New York Governor Andrew Cuomo has announced state-wide emergency regulations to stop the spread of Legionnaires’ disease. The new requirements, which take effect immediately, has made it mandatory for building owners to register and test their cooling towers over the next 30 days.
“This summer’s outbreak of Legionnaires’ disease caused concern in communities across the state, and today we are moving forward to help prevent future outbreaks and keep our neighborhoods safe,” Cuomo said in a press release.
“Our new emergency regulations will make sure that building owners live up to their responsibilities and provide health officials with critical information to counter the spread of Legionella bacteria. I want to reassure all New Yorkers: We are addressing the problem at its source and protecting the public health, statewide.”

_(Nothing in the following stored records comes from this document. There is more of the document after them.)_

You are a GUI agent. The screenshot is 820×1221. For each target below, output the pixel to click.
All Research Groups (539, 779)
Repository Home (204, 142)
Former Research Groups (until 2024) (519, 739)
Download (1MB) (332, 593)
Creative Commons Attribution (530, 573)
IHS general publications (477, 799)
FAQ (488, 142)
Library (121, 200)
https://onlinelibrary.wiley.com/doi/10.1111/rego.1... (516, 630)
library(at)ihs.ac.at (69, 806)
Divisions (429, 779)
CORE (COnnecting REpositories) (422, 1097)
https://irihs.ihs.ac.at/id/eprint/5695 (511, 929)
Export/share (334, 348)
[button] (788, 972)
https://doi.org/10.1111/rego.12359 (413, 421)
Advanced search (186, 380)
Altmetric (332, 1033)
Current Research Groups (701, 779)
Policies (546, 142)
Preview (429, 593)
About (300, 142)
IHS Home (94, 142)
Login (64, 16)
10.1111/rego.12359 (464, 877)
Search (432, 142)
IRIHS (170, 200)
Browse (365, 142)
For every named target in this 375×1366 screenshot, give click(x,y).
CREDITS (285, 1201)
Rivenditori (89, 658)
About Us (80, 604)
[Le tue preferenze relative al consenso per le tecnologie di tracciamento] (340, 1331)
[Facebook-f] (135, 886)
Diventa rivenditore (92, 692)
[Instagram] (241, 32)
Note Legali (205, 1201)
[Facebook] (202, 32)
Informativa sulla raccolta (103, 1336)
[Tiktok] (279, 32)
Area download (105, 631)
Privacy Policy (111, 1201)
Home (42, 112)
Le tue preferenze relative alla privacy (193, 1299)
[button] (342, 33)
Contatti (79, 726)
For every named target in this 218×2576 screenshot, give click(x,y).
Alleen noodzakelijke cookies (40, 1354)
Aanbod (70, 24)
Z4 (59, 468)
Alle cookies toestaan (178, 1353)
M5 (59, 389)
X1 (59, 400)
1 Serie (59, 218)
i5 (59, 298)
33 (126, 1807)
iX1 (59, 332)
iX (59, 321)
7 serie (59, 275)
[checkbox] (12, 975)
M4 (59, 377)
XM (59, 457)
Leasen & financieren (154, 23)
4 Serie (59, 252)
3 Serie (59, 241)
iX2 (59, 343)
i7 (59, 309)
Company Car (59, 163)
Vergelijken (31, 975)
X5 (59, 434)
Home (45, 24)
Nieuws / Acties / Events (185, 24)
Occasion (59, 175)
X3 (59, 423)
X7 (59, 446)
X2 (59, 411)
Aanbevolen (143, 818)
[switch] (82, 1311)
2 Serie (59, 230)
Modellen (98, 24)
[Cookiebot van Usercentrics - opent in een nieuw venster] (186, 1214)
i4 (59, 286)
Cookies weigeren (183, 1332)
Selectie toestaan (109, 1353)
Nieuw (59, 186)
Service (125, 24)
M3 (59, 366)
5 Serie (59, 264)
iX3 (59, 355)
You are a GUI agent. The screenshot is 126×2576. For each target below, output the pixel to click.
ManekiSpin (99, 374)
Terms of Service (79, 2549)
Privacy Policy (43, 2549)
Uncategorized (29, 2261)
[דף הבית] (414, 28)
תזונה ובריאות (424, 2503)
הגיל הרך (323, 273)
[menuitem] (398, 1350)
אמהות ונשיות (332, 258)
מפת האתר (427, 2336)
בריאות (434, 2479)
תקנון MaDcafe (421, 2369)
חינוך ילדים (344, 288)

The latest Legionnaires’ outbreak, which was discovered in July, has been the worst the city has ever experienced. It has affected 124 people, with most of the new cases coming from the Bronx. The area has been identified as the source of the outbreak, with city officials identifying five cooling towers in the area that contained Legionella bacteria.
The new regulations require building owners to register existing cooling towers with the State Department of Health over the next 30 days. All new cooling towers installed after that period must be registered before use.
The new rules also require frequent testing of cooling towers. Building owners must now obtain and test samples over the next 30 days, with tests being repeated every 90 days. It also requires a maintenance program for each building, which outlines things such as routine sampling schedules and procedures for “emergency testing and disinfection.”
“Cooling towers have been implicated in several outbreaks of Legionnaire’s Disease in recent years. When they’re not properly maintained, these cooling towers can cause Legionella overgrowth that leads to Legionnaires’ disease,” said Dr. Howard Zucker, the commissioner of the State Department of Health.
The new rules come after New York City Health Commissioner Mary Bassett issued a directive that required building owners and managers to test and disinfect cooling towers for a two-week period. The order required the hiring of environmental consultants and the disinfection of towers.
“New York City’s Legionnaires’ outbreak is a tragic occurrence that could have been prevented with a regimented maintenance program and a regimented water treatment program,” said Daniel Donnelly, the CEO of HVAC contractor Donnelly Mechanical. Donnelly’s firm, which is offering its services to help building owners avoid penalties, is one of the few companies that may profit from the crisis. According to a New York Times report, the few firms that work with cooling towers have struggled to deal with a surge in orders.
The spread of Legionnaires’ has slowed down over the past two weeks. No new cases have been reported since August 3. The current death toll stands at 12 people, with the last two fatalities coming from the Bronx.